From Day 1, the Chancellor of the Exchequer, Jeremy Hunt, was unremitting in his downbeat assessment of how things are with the British economy. It’s been nearly a year since the war in Ukraine started. Covid is still around, now joined by winter flu. The cost-of-living crisis has severely impacted countless households and businesses. And we’ve begun a winter of discontent with strikes in key areas of our national life.
Is there any good news?
At church during Christmas most of our Old Testament readings come from the book of the prophet Isaiah and often from the middle chapters, chapters 40 to 55. These chapters date from the time of the Jewish exile in Babylon, when the nation lost everything, their homeland, their temple, their king, all the markers of their identity, and they were now living in exile in a foreign land.
Things couldn’t have been grimmer.
The well-known opening words of Psalm 137 capture the mood of the Jewish people at the time:
‘By the waters of Babylon we sat down and wept…’
When you know a little of the context, the prophecies from Isaiah that come from this time are remarkable.
What possible ‘good news’ could there be in exile in Babylon?

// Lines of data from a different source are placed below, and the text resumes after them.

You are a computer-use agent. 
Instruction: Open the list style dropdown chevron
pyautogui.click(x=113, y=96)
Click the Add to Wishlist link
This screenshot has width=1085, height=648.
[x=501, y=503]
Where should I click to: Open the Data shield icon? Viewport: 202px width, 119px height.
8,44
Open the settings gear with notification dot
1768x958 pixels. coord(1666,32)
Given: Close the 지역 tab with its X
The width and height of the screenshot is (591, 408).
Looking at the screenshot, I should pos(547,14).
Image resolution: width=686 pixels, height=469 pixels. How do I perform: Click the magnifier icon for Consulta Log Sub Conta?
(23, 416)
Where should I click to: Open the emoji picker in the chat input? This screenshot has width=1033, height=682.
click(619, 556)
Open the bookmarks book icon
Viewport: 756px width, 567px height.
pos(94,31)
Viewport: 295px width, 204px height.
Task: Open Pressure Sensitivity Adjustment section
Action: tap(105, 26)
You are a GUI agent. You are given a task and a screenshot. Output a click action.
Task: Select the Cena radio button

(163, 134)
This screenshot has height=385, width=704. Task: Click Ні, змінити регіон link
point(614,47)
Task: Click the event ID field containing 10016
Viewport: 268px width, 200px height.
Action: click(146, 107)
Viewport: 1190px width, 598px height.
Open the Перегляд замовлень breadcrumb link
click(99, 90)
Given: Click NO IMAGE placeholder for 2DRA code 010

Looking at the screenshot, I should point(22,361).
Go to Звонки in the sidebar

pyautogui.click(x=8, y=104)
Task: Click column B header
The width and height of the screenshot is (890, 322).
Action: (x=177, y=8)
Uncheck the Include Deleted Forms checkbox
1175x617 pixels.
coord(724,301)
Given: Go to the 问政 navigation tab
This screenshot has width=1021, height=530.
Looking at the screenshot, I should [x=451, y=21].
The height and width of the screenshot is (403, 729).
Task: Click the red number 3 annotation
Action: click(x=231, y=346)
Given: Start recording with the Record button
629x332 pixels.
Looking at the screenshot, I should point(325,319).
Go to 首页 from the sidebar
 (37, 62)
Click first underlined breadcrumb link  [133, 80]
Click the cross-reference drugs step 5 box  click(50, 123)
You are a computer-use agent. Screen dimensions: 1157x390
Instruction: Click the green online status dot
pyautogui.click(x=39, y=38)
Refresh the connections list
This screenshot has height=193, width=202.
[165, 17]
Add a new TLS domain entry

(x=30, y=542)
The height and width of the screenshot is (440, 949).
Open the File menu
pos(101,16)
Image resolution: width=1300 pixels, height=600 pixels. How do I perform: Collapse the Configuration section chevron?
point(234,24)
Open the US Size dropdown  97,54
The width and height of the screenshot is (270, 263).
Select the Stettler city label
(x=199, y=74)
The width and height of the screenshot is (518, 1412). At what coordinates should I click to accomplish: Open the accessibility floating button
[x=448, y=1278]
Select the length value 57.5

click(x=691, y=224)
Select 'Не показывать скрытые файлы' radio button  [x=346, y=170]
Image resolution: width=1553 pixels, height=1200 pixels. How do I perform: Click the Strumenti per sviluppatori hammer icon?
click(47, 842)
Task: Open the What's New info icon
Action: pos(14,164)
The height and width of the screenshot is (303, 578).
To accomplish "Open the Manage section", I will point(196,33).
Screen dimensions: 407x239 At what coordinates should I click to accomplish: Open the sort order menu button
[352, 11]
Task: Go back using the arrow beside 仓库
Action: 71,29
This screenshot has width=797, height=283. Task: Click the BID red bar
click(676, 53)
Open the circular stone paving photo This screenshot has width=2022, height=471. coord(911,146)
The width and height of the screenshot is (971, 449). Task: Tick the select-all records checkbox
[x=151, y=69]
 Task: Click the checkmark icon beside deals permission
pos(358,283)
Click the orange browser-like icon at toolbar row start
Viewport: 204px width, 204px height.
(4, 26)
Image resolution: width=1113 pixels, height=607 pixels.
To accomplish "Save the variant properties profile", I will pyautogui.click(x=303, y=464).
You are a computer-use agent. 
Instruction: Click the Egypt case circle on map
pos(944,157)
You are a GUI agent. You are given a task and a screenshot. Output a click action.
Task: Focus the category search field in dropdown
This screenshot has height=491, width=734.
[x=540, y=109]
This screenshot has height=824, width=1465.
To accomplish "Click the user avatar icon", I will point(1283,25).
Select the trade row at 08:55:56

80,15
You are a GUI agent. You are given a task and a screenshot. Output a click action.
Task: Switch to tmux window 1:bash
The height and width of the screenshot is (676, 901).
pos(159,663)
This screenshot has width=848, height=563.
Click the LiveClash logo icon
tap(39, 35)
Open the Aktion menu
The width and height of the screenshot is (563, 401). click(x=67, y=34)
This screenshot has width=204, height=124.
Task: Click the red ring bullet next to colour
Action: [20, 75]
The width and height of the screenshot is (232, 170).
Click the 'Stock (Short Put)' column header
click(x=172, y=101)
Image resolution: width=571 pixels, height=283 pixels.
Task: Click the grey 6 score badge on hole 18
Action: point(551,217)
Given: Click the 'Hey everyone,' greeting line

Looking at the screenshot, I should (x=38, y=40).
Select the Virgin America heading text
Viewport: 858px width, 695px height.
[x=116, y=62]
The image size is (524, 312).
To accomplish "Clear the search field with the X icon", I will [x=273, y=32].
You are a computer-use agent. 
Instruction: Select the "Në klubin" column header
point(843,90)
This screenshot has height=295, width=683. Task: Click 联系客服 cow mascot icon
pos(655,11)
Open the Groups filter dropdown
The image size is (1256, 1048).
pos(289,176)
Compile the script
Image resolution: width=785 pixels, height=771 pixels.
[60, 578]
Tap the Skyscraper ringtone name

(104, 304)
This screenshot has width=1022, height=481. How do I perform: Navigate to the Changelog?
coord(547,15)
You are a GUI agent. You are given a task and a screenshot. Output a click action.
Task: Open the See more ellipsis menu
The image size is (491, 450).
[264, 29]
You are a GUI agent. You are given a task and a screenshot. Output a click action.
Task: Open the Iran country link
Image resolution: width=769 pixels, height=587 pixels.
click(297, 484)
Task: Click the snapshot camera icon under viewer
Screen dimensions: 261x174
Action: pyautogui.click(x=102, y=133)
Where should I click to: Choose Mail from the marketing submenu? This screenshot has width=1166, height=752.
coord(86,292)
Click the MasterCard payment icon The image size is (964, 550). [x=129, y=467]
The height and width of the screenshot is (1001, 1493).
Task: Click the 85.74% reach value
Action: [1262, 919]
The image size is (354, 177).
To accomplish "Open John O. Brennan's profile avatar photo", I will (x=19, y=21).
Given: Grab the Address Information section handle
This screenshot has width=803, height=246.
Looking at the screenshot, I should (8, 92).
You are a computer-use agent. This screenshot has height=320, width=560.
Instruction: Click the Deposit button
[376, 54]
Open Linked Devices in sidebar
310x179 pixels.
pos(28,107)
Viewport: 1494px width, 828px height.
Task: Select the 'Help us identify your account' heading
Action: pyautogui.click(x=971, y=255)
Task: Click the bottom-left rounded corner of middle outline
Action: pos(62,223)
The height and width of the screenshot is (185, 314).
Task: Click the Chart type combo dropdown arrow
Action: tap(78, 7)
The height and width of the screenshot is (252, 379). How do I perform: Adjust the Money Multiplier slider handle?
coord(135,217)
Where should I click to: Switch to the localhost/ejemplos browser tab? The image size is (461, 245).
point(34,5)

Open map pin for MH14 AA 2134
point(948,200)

Yet that’s just what we heard being announced tonight/today:
‘How beautiful upon the mountains are the feet of
the messenger who brings good news.’
The Jewish people were desperate for good news just as we are, even if the way to get the news through was very different then to now.
Then it was the job of a messenger, often a solo runner, to get the news through as quickly as possible. Up on the walls of the city were sentinels who looked out for the messenger, working out whether they brought good news or bad.
And when the sentinels saw that the messenger was bringing good news, they shouted to the people in the city who responded with singing and dancing:
‘Break forth together into singing,
you ruins of Jerusalem’, we heard.
In desperate times, this is heady stuff. But is it good news for today?
‘Good news’ is what the word ‘gospel’ means. It was the word used in the ancient world to describe an announcement about a significant public event: the emperor’s had a son, the war’s over in Ukraine. It was the word used to tell the world that life was about to change and for the better.
So, it was bold of the early church to take this word and use it to summarise Christ’s life. This was ‘gospel’, this was good news that had changed the world for the better.
And initially it wasn’t at all apparent. People had to wait to find out just how profound a change this birth had brought. It only became apparent many years later, after Christ’s death and resurrection. Then people looked back and started gathering the stories together as they remembered them, retold them and passed them on.
‘How did this good news begin?’ they asked themselves. And each of the four gospel writers goes back to find a different starting point to begin their gospel story.
Mark doesn’t go very far – back to the work of John the Baptist and the baptism of Jesus when he was 30 years old.
Matthew and Luke go further – back to the birth of Jesus, with Matthew tracing his ancestry back to Abraham, and Luke back to Adam.
You might have thought that was as far back as you could go. But John takes the story still further back – before Abraham was, before Adam was, before time was, God was:
‘In the beginning was the Word, and the Word
was with God, and the Word was God.’
And there’s more that Saint John wants to tell us. This creative, revealing, dynamic Word is not some kind of abstraction. The Word has a face, becomes a person. These opening words of his gospel come to a climax when Saint John writes:
‘And the Word became flesh and lived among us.’
It’s an incredible way for John to begin his story of Jesus, weaving together deep philosophical insights with the facts of history, to tell the world about this human being who was completely transparent to the mystery of God.
This is the heart of the gospel, the good news of Christ, as relevant today as it’s always been.
So, as we listen tonight/today to the opening words of John’s gospel, surrounded by all the difficulties that we face, what parts of it are we drawn to?
- That the light shines in the darkness, and the darkness has not overcome it.
- That the Word became flesh and lived among us.
- Or perhaps it’s the whole sweep of John’s vision that lifts our hearts and takes our breath away.
Because Saint John believes passionately that it’s in this birth, this person, this story that the eternal reality of God is totally present – and that changes everything.
‘How beautiful upon the mountains are the feet of the messenger who brings good news.’